___ TEXTO ___
Los
caminos de la paz
Mauricio
Rodríguez Amaya
Primero fue el camino de
la Uribe en 1982, donde la comisión del Gobierno de Belisario Betancourt se
encontró con las FARC para discutir los términos de una paz negociada. De ese
intento surgió la Unión Patriótica como movimiento político nacional de la
izquierda, pero dos grandes fenómenos llevaron al traste esta posibilidad: la
retoma a sangre y fuego del Palacio de Justicia en Cabeza de Jaime Castro y el
General Plazas Vega, y el asesinato de los parlamentarios, concejales y
alcaldes electos de la UP, que en las elecciones de 1986 logró 5 senadores, 9
representantes (incluido Iván Márquez, por el Caquetá), 14 diputados, 351
alcaldes y 23 concejales; también fue asesinado el Candidato presidencial Jaime
Pardo Leal, en la noche triste del 28 de
marzo de 1987. La democracia quedaba herida de muerte y la paz, calcinada entre
los escombros del Palacio. Se fulminó la ley de amnistía del año 82 y la tregua
se esfumó con su estela de muerte y dolor.
Otro intento de paz en
medio del baño de sangre nacional, se creaba desde las tierras de Corinto, en
el Cauca, donde el M-19 buscaba la negociación a pesar del asesinato del candidato
Liberal Luis Carlos Galán Sarmiento el
18 de agosto de 1989; en efecto, el 8 de marzo de 1990 el eme entregó las armas para impulsar una nueva Colombia desde las
vías de la democracia; La respuesta ofrecida por el establecimiento colombiano
fue contundente y unívoca: el candidato a la Presidencia por la Unión
Patriótica, Bernardo Jaramillo Ossa, fue asesinado en la mañana del 22 de marzo,
en el Puente Aéreo de Bogotá, y Carlos Pizarro, Jefe Máximo de la Alianza
Democrática M-19, fue acribillado solo mes y medio después de entregar las
armas, dentro de un avión, un miserable 26 de abril.
Un nuevo intento surgió en los diálogos de Cravo Norte, en el Arauca, donde el ELN, el EPL y las FARC, buscaron de nuevo la alternativa de la negociación, a pesar de la masacre contra la Unión Patriótica, el asesinato de Bernardo y Pizarro y de la fracasada operación “Casa Verde” con que el Presidente de Colombia pensaba acabar la dirigencia de las FARC el mismo día que escogía la Nueva Asamblea Nacional Constituyente, el 9 de diciembre de 1990. El 15 de mayo de 1991, la Coordinadora Guerrillera y el Gobierno Nacional acordaron realizar diálogos de Paz en Caracas los cuales se iniciaron en 1992, año en que el entonces Coronel Hugo Chávez Frías intentó una toma militar del Gobierno de Venezuela, lo que obligó a la mesa de negociaciones trasladarse a Tlaxcala, en México, donde los diálogos se suspendieron después de la muerte en cautiverio del Ex ministro colombiano Argelino Durán Quintero; de nuevo, la esperanza de la paz volvía a cerrarse el 22 de mayo de 1992.
___ REGISTROS MOSTRADOS ___
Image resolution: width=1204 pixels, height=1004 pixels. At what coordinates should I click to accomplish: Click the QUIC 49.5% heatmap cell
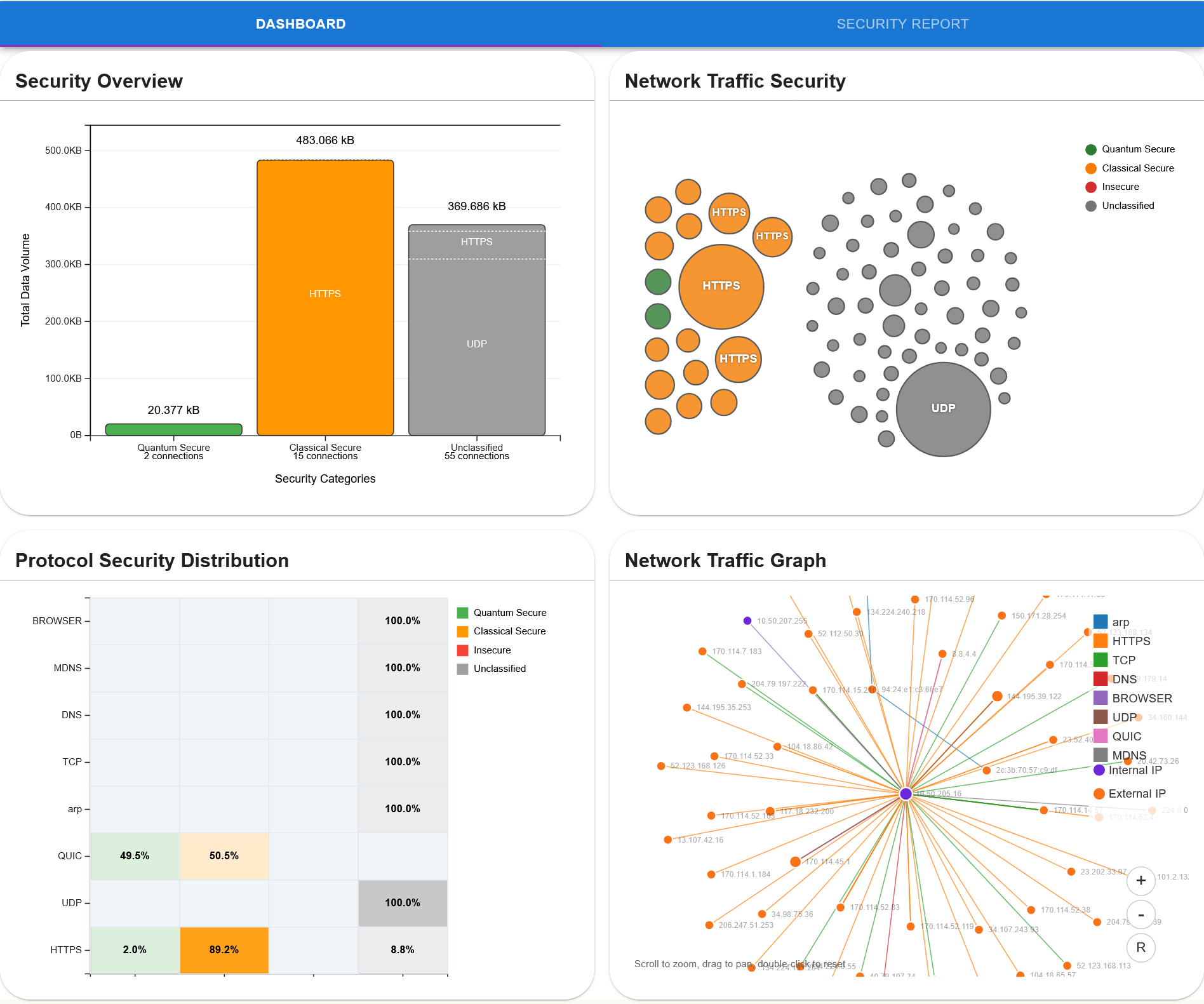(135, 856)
___
___ REGISTROS MOSTRADOS ___
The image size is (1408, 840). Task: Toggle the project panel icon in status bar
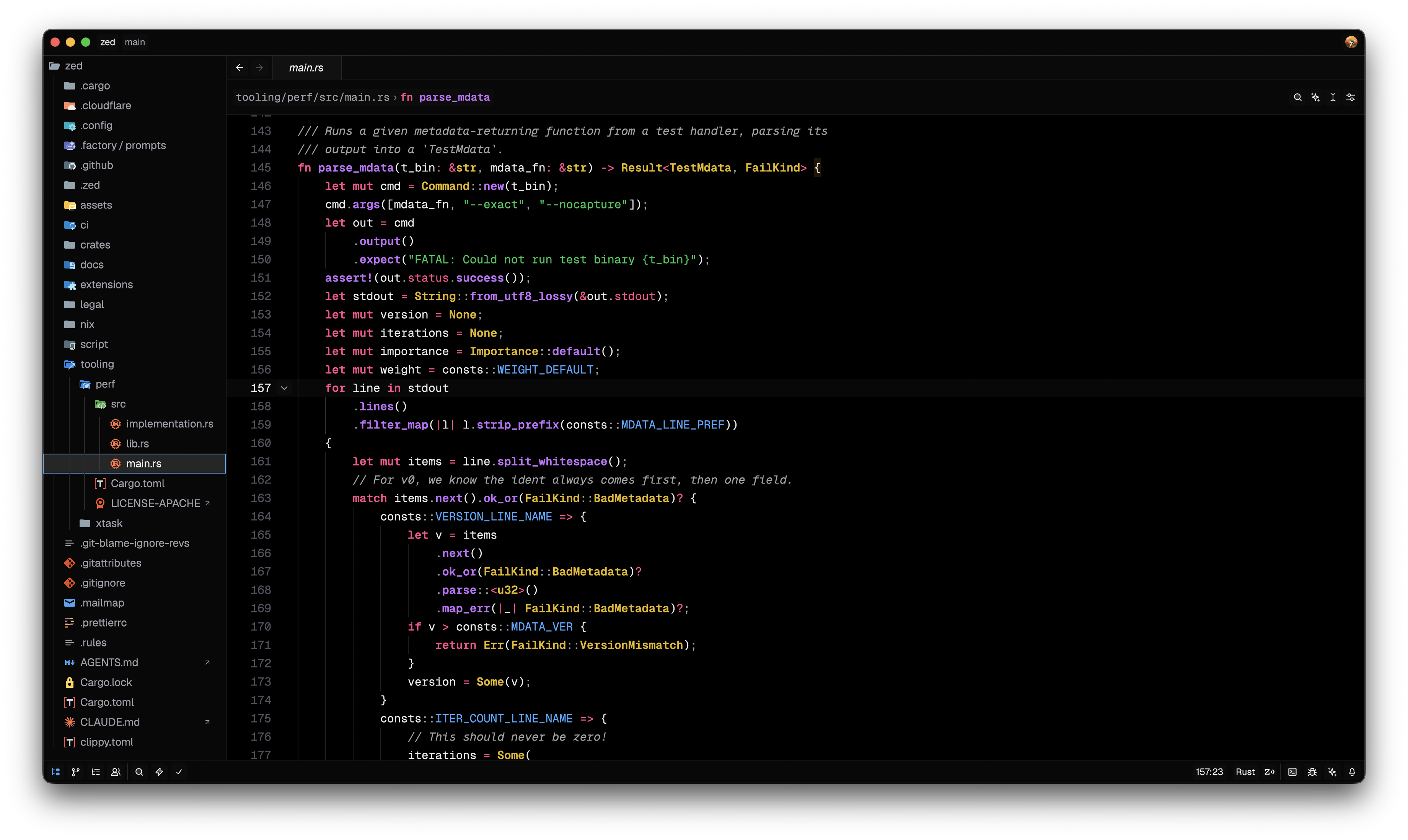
___
___ REGISTROS MOSTRADOS ___
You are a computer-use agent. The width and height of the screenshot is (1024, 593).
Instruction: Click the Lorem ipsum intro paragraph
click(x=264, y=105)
___
• [RESUELVA LO SIGUIENTE]:
1. Indique si cada afirmación coincide con el texto sobre los intentos de paz en Colombia. Responda sí o no y cite las palabras exactas del texto que lo deciden. (a) En las elecciones de 1986 la Unión Patriótica obtuvo 5 senadores. (b) Carlos Pizarro fue asesinado dos meses después de entregar las armas. (c) Los diálogos de Caracas se trasladaron a Tlaxcala, en México.
2. Escriba una continuación del texto sobre los intentos de paz en Colombia a partir de su última oración.

• [RESULTADOS POR TAREA]:
1.
(a) Sí: «que en las elecciones de 1986 logró 5 senadores».
(b) No: «fue acribillado solo mes y medio después de entregar las armas».
(c) Sí: «lo que obligó a la mesa de negociaciones trasladarse a Tlaxcala, en México».

2.
Fueron casi diez años más
de guerra, acercamientos y conversaciones en diferentes lugares del planeta, giras internacionales, países amigos,
reuniones de alto nivel, y miles de muertos en los barrios y los pueblos de
Colombia y una inversión incalculable en defensa, para que en el 2000 gobierno
y guerrilla volvieran a asumir una postura decisiva frente a la paz. Con el
acuerdo de Los Pozos, volvimos a pensar en serio en la posibilidad de un
acuerdo que nos permitiera vivir el final del conflicto armado; varias veces
fuimos a Los Pozos a participar en las reuniones convocadas por el comité Temático,
desde Neiva por la vía de Balsillas, una trocha inexpugnable de más de 18 horas
en la que había que bajarse de los carros para rellenar con piedras y palos los
tremendos huecos producidos por la lluvia y el barro, hasta llegar a San
Vicente del Caguán. Muchas veces fuimos con la esperanza de aportar a los
cambios desde la perspectiva de las organizaciones juveniles y estudiantiles;
pero el proceso tenía tres grandes enemigos: la estrategia paramilitar que se
había consolidado después de 20 años de desolación y terror por todo el
territorio colombiano, el Plan Colombia que redimensionó la arrogancia
guerrerista de las fuerzas militares y la soberbia de una guerrilla que creyó
que la negociación no era más que una táctica en su estrategia de derrota
militar al Establecimiento colombiano. Álvaro Uribe Vélez encarnó los intereses
de los dos primeros enemigos del proceso y supo aprovechar políticamente los
errores de la estrategia guerrillera.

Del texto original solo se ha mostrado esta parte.